Delivering medicinal tar was not as intimate a task as my imagination was determined to paint it.
It did allow me, however, a measure of peace that I struggled to maintain without. I walked fearlessly through the fog-stifled streets until I arrived at my destination and did not allow myself to wander across mental landscapes I swore I’d have no truck with.
Hawke’s efforts, Zylphia’s punishments, these were among those thoughts I stifled.
These concerns, these aimless worries, would only detract from the greater goal. I entered the abandoned train station that had become the collectors’ base of operations, strode through the fog leaking through the long-since shattered windows to pool across the empty floor. The lanterns affixed on either end of the open space offered just enough light to indicate that I was alone in the vacant station. It was a rare enough thing to cross the paths of other collectors, but not unheard of.
I did not even know how many of us there were, though I was assuredly the only woman among them. My presence continued to be the fodder of gossip and rumor; a fact I had long grown to enjoy, as my identity remained a thing of mystery.
The faintest current of air pushed the fog along, curling it into wisps and fingers of lamplit gray as it clung to my knees. It did not reach high enough to dampen the papers on the old brick facing at the far end, but some nearer the bottom did tend to show a bit of rot around the edges.

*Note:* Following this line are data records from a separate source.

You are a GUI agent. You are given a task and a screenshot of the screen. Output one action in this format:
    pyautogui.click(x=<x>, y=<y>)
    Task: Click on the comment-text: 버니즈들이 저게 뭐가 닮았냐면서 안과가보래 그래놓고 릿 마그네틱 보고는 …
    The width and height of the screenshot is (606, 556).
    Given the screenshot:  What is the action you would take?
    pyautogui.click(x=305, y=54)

I pushed my fog-prevention goggles atop my head, the better to read the often cramped handwriting scrawled across the various bits of paper affixed to the wall. The yellow lens of one half of the eye protection allowed me to see clearer through the fog than most, though it tinted the world in the same shade. The other lens had long since cracked—in a scuffle with the very same murderer I hunted now.